Os embargos de declaração opostos pela parte autora (evento 39) foram acolhidos para complementar a sentença, de modo a arrematar que "não existindo prova da quitação da parte legítima do débito, permanece em mora o devedor com os consectários dela decorrentes" (evento 41).

Irresignada, a financeira ré apelou. Nas razões do seu recurso, pleiteou a manutenção dos juros remuneratórios conforme pactuados. Aduziu ser inviável a restituição de valores porque não se apossou de nenhum importe que conste na conta corrente da parte autora de forma indevida.

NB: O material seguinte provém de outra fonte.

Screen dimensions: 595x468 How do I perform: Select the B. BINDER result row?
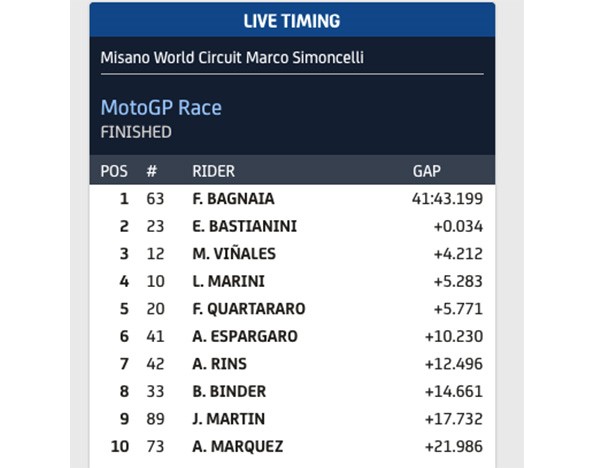point(292,391)
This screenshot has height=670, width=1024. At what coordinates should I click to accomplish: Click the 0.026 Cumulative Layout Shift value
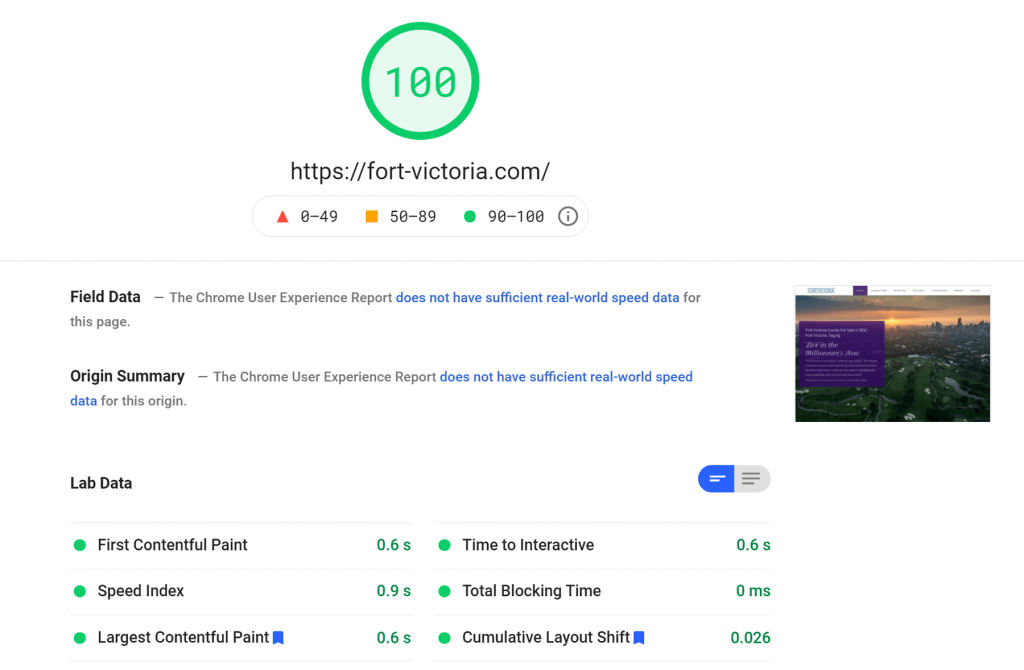point(750,637)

Requereu a observância a possíveis irregularidades diante de ações judiciais ajuizadas em massa em face de instituições bancárias. Por fim, requereu a redução do montante arbitrado a título de honorários advocatícios (evento 49).

Também inconformada, a parte autora apelou. Em suas razões de apelo, pleiteou a restituição em dobro dos valores exigidos de forma indevida e requereu a descaracterização da mora, ante o excesso praticado pela casa bancária (evento 51).

Com as contrarrazões de ambos os apelados (eventos 58 e 59), subiram os autos a esta Corte.

VOTO

O recursos, adianta-se, serão examinados por tópicos.

Dos juros remuneratórios.

Assevera a casa bancária apelante que não há limitação legal à convenção dos juros remuneratórios, de sorte que devem ser mantidos tais como ajustados.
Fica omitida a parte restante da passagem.